*EXERCISE*: Copying rule for the data below: take the line containing "Given: Open the reply comment icon" and every line after it to the end, exactly, and drop all pictures.

[Extracted records]

****************************************

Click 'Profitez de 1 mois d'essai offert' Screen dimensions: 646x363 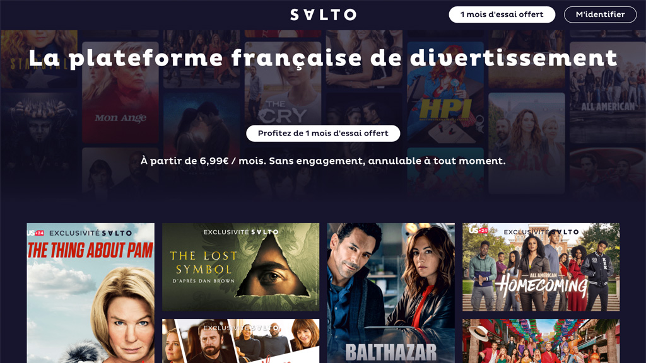tap(323, 134)
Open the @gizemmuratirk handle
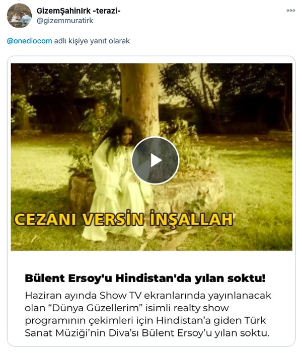 (65, 21)
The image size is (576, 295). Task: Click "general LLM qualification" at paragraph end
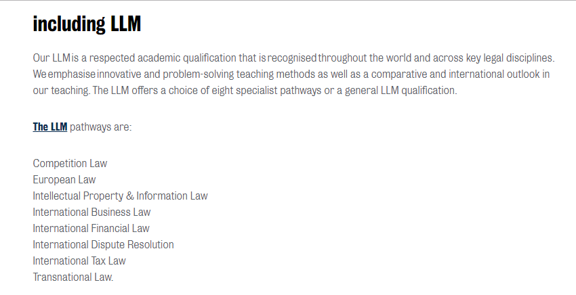pyautogui.click(x=400, y=90)
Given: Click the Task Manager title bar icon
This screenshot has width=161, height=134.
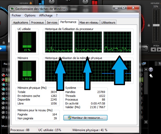Looking at the screenshot, I should point(12,9).
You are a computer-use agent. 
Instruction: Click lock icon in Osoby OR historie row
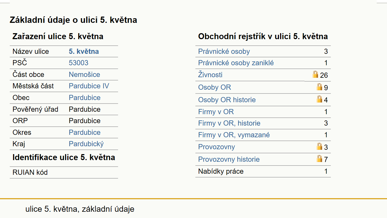[319, 99]
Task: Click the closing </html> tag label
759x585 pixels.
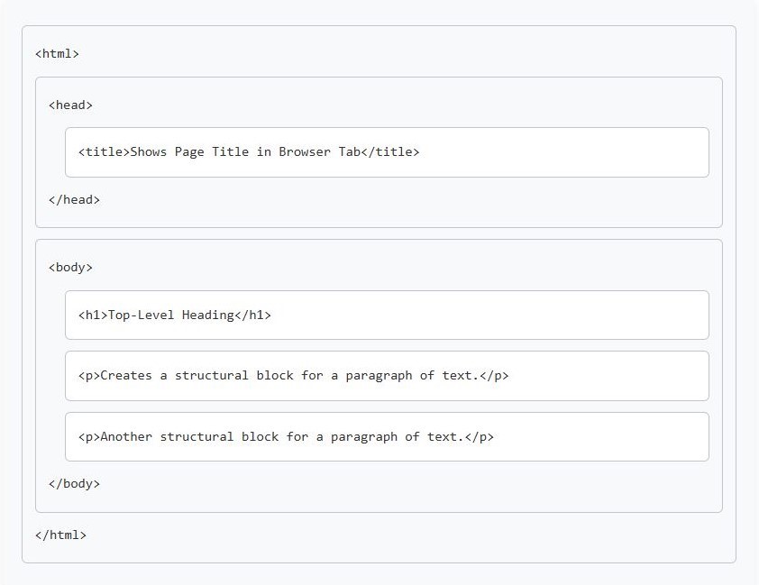Action: pyautogui.click(x=61, y=535)
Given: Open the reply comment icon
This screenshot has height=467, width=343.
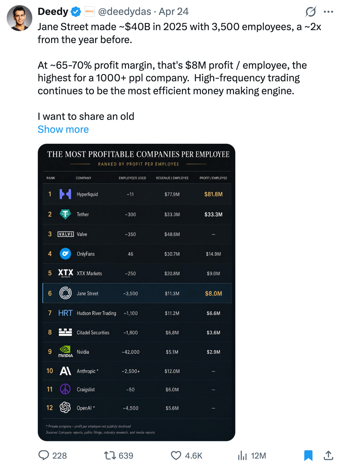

****************************************

*EXERCISE ANSWER*:
Given: Open the reply comment icon
This screenshot has height=467, width=343.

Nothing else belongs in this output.